» **What this task involves**
Filter the entries beneath this task, copying only the lines that hold the word "Select".

Source records
........

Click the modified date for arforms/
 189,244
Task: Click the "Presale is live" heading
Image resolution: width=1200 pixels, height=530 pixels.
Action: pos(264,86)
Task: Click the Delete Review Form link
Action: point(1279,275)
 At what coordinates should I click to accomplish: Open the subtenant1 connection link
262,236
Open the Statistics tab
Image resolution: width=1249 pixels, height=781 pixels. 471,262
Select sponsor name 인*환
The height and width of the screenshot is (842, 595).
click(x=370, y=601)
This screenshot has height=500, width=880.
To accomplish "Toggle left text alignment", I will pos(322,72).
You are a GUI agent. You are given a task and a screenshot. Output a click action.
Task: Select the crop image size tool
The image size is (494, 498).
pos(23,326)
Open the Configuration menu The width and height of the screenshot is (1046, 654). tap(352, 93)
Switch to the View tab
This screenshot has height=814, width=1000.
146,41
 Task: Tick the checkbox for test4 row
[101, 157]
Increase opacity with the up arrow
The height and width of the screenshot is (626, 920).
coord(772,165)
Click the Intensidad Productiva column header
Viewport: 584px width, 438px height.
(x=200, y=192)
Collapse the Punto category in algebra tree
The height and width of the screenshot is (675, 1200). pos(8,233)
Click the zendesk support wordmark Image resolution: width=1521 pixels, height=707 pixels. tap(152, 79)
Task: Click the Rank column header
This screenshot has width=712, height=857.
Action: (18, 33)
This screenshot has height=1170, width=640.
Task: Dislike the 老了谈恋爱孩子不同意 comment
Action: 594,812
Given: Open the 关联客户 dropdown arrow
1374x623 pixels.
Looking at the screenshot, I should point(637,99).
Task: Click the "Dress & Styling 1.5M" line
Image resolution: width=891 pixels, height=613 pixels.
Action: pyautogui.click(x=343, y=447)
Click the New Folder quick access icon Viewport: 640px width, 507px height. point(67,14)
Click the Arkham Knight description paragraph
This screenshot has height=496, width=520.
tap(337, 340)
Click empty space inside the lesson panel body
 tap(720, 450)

........

» **Solution for this task**
Select sponsor name 인*환
Task: Select the crop image size tool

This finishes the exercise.